Conflict-of-interest statement: The author has no conflict of interest to report.
Open-Access: This article is an open-access article which was selected by an in-house editor and fully peer-reviewed by external reviewers. It is distributed in accordance with the Creative Commons Attribution Non Commercial (CC BY-NC 4.0) license, which permits others to distribute, remix, adapt, build upon this work non-commercially, and license their derivative works on different terms, provided the original work is properly cited and the use is non-commercial. See: http://creativecommons.org/licenses/by-nc/4.0/
Correspondence to: Dr. Paul D Collins, MB, BCh, MD, FRCP, Consultant Gastroenterologist, Honorary Senior Lecturer, Department of Gastroenterology and Hepatology, Royal Liverpool University Hospital, Prescot Street, Liverpool L8 7NP, United Kingdom. paul.collins@rlbuht.nhs.uk
Telephone: +44-151-7063553 Fax: +44-151-7063582
Received: March 27, 2016
Peer-review started: March 29, 2016
First decision: April 19, 2016
Revised: May 10, 2016
Accepted: June 1, 2016
Article in press: June 16, 2016
Published online: July 25, 2016
Processing time: 116 Days and 23.2 Hours
Abstract

Video capsule endoscopy (VCE) has evolved to become an important tool for the non-invasive examination of the small bowel, which hitherto had been relatively inaccessible to direct visualisation. VCE has been shown to play a role in monitoring the activity of small bowel Crohn’s disease and can be used to assess the response to anti-inflammatory treatment in Crohn’s disease. For those patients with Crohn’s disease who have undergone an intestinal resection, VCE has been assessed as a tool to detect post-operative recurrence. VCE may also aid in the reclassification of patients with a diagnosis of Inflammatory Bowel Disease Unclassified to Crohn’s disease. The evolution of colon capsule endoscopy (CCE) has expanded the application of this technology further. The use of CCE to assess the activity of ulcerative colitis has been described. This advance in capsule technology has also fuelled interest in its potential role as a minimally invasive tool to assess the whole of GI tract opening the possibility of its use for the panenteric assessment of Crohn’s disease. VCE is a safe procedure. However, the risk of a retained capsule is higher in patients with suspected or confirmed Crohn’s disease compared with patients having VCE examination for other indications. A retained video capsule is rare after successful passage of a patency capsule which may be utilised to pre-screen patients undergoing VCE. This paper describes the use of VCE in the assessment of inflammatory bowel disease.

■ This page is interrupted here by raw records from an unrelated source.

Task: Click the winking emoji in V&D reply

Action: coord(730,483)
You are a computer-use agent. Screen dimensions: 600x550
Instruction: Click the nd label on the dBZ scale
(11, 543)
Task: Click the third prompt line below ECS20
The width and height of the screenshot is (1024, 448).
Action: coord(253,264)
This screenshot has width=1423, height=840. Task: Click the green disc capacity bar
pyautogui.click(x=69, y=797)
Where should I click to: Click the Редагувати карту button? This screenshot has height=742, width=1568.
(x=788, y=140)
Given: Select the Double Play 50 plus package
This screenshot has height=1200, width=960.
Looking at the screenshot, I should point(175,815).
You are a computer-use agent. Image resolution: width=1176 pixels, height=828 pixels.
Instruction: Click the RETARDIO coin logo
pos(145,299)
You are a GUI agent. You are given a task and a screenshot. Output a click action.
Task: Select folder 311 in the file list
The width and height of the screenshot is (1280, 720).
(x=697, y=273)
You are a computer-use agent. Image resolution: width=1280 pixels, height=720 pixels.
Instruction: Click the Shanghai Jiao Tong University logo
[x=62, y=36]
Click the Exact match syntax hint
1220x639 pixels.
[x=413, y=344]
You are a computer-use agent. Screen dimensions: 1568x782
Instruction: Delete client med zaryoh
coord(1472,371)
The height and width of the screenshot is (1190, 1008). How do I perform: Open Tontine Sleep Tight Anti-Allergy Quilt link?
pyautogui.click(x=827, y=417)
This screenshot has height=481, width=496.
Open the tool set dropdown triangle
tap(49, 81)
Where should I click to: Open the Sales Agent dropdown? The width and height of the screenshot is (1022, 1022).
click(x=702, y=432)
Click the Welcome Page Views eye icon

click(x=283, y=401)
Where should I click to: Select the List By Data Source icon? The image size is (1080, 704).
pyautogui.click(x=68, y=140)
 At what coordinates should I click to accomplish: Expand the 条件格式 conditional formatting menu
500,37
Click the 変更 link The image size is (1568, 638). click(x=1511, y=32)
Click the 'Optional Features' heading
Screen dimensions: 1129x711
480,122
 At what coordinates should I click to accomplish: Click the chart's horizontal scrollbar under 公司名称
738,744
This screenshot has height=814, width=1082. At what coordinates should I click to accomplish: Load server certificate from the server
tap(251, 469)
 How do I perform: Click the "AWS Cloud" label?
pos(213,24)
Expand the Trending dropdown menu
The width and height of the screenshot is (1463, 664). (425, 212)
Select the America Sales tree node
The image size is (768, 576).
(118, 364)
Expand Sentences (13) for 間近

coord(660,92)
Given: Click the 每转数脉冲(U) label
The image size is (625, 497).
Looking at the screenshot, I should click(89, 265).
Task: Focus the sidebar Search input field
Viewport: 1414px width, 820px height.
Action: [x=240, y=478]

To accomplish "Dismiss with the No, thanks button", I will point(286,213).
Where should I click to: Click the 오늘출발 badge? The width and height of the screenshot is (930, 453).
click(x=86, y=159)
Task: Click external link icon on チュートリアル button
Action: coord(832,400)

Keywords: Video capsule endoscopy; Inflammatory bowel diseases; Crohn’s disease; Ulcerative colitis; Patency capsule

Core tip: Video capsule endoscopy (VCE) has evolved to become an important tool for the non-invasive examination of the small bowel. Prior to the development of this technology, the small bowel had been relatively inaccessible to direct visualisation. In the setting of Crohn’s disease, VCE has been shown to play a role in monitoring disease activity and response to treatment. The evolution of colon capsule endoscopy has expanded the application of this technology in inflammatory bowel disease (IBD). This paper describes the use of VCE in the assessment of IBD.